Kurkumina może obniżać poziom cholesterolu LDL oraz trójglicerydów. U pacjentów z niealkoholową stłuszczeniową chorobą wątroby poprawia znacząco poziom enzymów wątrobowych, glikemii na czczo, wskaźnika HOMA-IR, cholesterolu całkowitego i LDL.
Biorąc pod uwagę, że nasze ciało działa holistycznie (czyli praca poszczególnych układów wpływa na każdy układ, na tkanki, na komórki) musimy mieć na uwadze fakt, że jakikolwiek stan zapalny będzie kosztowny w skutkach dla całego organizmu.

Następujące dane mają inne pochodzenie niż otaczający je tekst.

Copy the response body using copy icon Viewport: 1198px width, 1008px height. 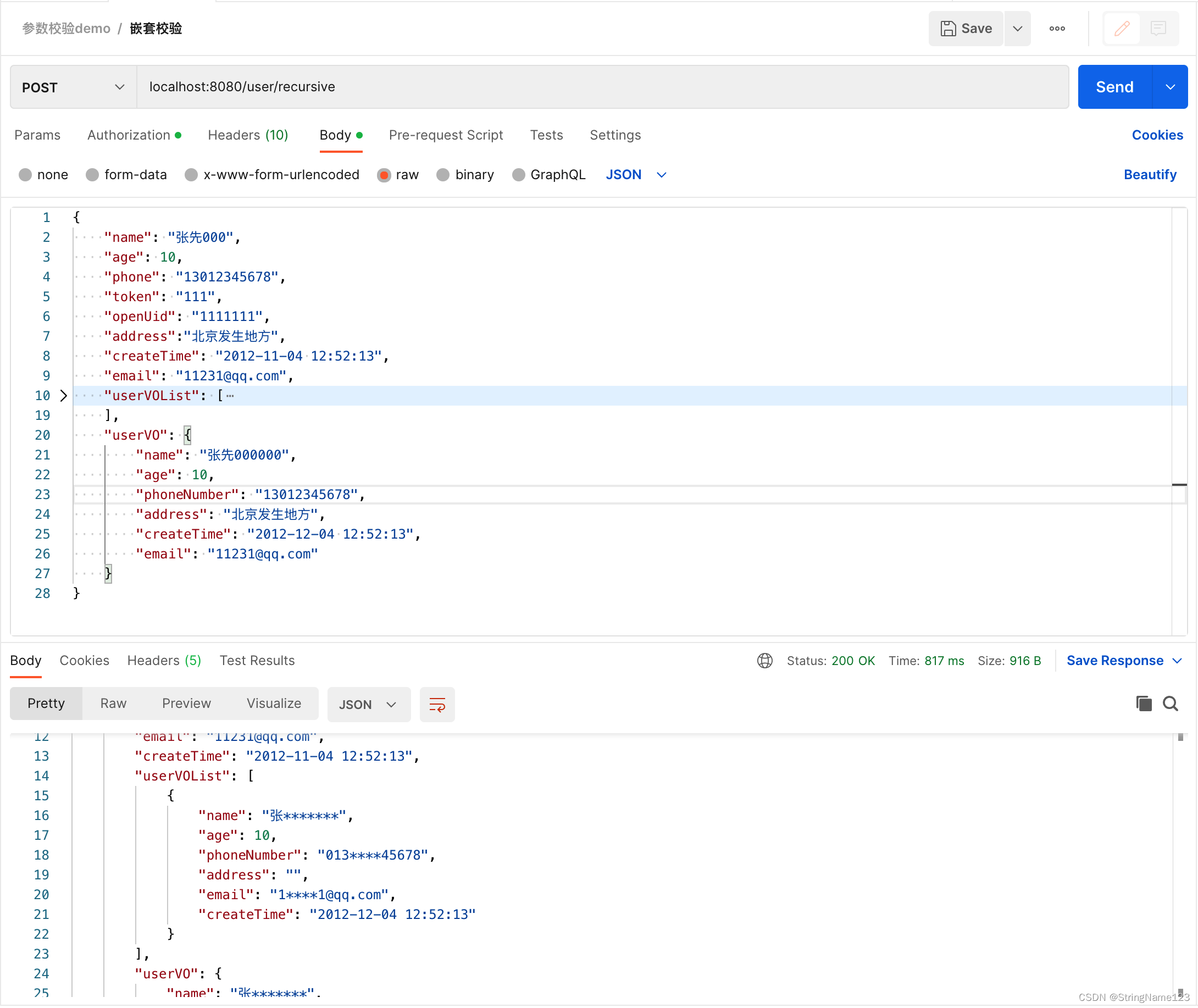pos(1143,704)
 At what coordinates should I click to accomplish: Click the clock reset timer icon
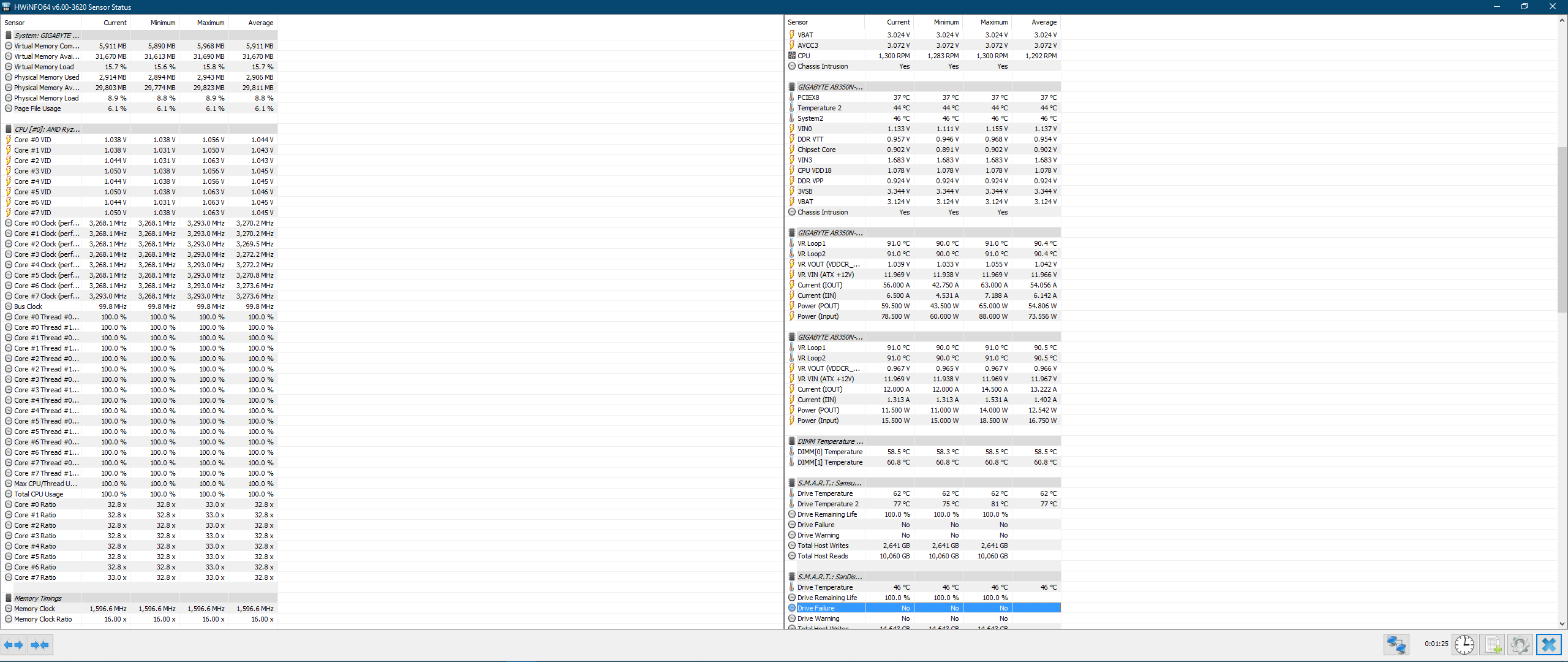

Ograniczenie lub zahamowanie rozwoju i przyczyn stanu zapalnego jest jednym z najważniejszych wyzwań współczesnej medycyny, ale także indywidualnie dla każdego z nas. Im wcześniej uświadomimy sobie, że to od nas zależy jak będzie wyglądało nasze życie, tym nasz organizm będzie miał mniejsze problemy z normalnym funkcjonowaniem. Włączenie kurkuminy do codziennego jadłospisu będzie miało wiele korzystnych i dobroczynnych działań. Potrzebujemy dalszych badań nad tym cudownym darem natury. ????